In the 1930s, British adviser to Bahrain Sir Charles Belgrave proposed to rename the Persian Gulf, “Arabian Gulf,” a proposal that was rejected by the British Colonial and Foreign offices. Two decades later, the Anglo-Iranian Oil Company resurrected the term during its dispute with Mohammad Mossadegh, the Iranian Prime Minister whose battle with British oil interests would end in a U.S.-sponsored coup d'état that continues to haunt U.S.-Iran relations. In the 1960s, the title “Arabian Gulf” became central to propaganda efforts during the Pan-Arabism era aimed at exploiting ethnic divisions in the region to unite Arabs against non-Arabs, namely Iranians and Israelis. The term was later employed by Saddam Hussein to justify his aims at territorial expansion. Osama Bin Laden even adopted the phrase in an attempt to rally Arab populations by emphasizing ethnic rivalries in the Middle East.

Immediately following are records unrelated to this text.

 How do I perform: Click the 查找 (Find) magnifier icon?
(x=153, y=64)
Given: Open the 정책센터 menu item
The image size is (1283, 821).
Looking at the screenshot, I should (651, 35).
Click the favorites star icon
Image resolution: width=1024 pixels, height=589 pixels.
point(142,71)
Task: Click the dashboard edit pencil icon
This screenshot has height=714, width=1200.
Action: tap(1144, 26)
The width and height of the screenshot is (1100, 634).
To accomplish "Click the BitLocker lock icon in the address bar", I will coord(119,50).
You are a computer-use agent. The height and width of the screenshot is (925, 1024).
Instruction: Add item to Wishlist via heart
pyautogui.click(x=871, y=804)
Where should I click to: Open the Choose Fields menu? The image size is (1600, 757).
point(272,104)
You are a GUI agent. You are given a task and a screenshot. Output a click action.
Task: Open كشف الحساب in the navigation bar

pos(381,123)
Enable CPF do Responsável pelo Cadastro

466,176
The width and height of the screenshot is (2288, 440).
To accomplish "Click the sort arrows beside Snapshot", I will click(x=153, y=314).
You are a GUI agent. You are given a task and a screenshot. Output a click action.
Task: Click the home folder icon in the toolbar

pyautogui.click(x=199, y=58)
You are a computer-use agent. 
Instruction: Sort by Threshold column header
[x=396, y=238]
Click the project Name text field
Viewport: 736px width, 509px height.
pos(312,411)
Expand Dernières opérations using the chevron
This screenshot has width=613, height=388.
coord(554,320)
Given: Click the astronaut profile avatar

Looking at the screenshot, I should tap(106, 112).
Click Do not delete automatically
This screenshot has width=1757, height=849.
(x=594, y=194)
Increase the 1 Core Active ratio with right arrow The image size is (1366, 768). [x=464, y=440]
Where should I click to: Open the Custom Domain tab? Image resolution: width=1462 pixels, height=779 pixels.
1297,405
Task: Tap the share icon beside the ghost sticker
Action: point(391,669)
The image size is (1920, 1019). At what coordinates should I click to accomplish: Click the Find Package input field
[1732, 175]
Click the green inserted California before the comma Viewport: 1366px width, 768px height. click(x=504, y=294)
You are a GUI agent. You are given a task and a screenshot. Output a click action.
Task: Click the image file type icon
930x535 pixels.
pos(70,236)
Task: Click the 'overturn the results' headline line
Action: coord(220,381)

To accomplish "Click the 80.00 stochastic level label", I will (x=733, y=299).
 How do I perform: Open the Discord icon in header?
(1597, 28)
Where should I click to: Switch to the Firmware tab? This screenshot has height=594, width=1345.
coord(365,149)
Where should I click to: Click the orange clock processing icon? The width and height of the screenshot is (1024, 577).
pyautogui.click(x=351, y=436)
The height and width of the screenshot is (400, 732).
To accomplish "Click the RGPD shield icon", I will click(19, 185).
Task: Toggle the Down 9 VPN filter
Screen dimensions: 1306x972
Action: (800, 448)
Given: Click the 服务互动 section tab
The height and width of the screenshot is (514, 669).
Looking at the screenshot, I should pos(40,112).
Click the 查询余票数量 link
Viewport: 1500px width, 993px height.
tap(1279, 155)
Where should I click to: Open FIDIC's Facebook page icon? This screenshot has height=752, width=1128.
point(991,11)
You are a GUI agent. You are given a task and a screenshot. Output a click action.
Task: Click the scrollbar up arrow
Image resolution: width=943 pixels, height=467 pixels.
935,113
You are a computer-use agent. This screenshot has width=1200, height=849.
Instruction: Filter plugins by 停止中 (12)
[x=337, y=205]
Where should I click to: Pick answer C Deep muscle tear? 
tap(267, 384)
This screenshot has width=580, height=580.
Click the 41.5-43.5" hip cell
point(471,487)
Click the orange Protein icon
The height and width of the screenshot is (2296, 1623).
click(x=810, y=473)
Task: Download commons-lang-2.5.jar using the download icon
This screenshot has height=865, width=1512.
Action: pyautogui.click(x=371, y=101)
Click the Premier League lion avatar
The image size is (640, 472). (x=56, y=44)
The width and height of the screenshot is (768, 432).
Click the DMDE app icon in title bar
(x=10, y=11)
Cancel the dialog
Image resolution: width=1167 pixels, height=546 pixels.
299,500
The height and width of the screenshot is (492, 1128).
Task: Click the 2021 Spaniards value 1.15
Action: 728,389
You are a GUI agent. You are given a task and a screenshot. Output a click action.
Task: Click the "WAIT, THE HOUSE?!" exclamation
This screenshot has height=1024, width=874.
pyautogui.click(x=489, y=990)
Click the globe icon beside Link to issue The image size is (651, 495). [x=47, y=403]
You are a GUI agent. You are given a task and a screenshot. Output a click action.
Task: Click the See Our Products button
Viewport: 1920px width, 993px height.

We have serious concerns that Google is now playing into these efforts of geographic politicization. Unfortunately, this is not the first time Google has stirred controversy on this topic. In 2008, Google Earth began including the term “Arabian Gulf” in addition to Persian Gulf as the name for the body of water. NIAC and others called on you then to stop using this ethnically divisive propaganda term, but to no avail. Instead of following the example of organizations like the National Geographic Society, which in 2004 used term “Arabian Gulf” in its maps but recognized the error and corrected it, Google has apparently decided to allow its informational products to become politicized.

Google should rectify this situation and immediately include the proper name for the Persian Gulf in Google Maps and all of its informational products. The exclusion of the title of the Persian Gulf diminishes your applications as informational tools, and raises questions about the integrity and accuracy of information provided by Google.

We strongly urge you to stay true to Google’s mission – “to organize the world’s information and make it universally accessible and useful” – without distorting or politicizing that information. We look forward to an explanation from you regarding the recent removal of the Persian Gulf name from Google Maps and call on you to immediately correct this mistake.